[Excerpted records Boundary: Start]
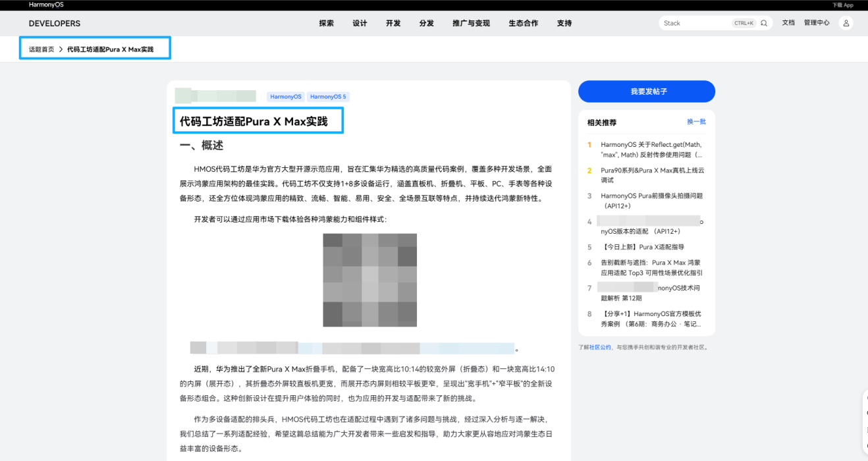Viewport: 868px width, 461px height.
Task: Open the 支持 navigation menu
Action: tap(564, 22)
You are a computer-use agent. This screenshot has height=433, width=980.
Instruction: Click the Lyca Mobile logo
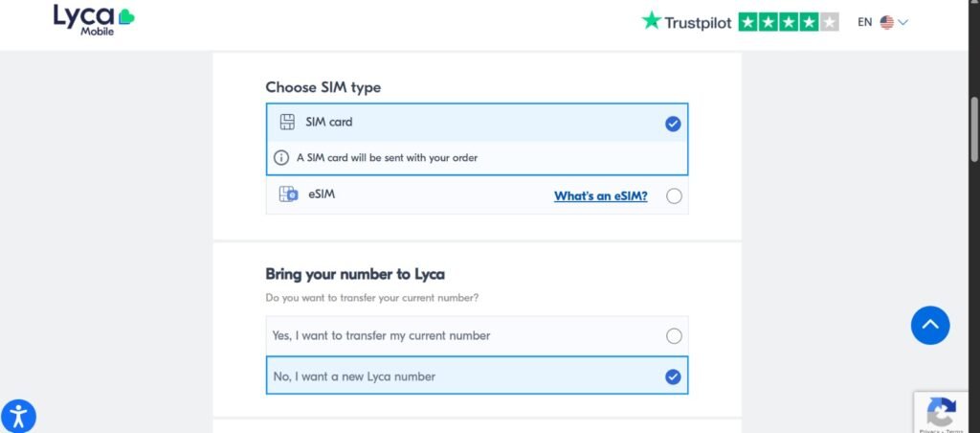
[Excerpted records Boundary: End]
[Excerpted records Boundary: Start]
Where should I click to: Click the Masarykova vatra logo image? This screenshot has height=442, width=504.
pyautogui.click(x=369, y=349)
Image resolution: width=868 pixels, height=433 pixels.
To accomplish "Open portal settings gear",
[Excerpted records Boundary: End]
The problem
Among the records above, repeat exactly the line with "You are a computer-use", the line with "Instruction: Click the Lyca Mobile logo", and every line in between, and only those.

Your response
You are a computer-use agent. This screenshot has height=433, width=980.
Instruction: Click the Lyca Mobile logo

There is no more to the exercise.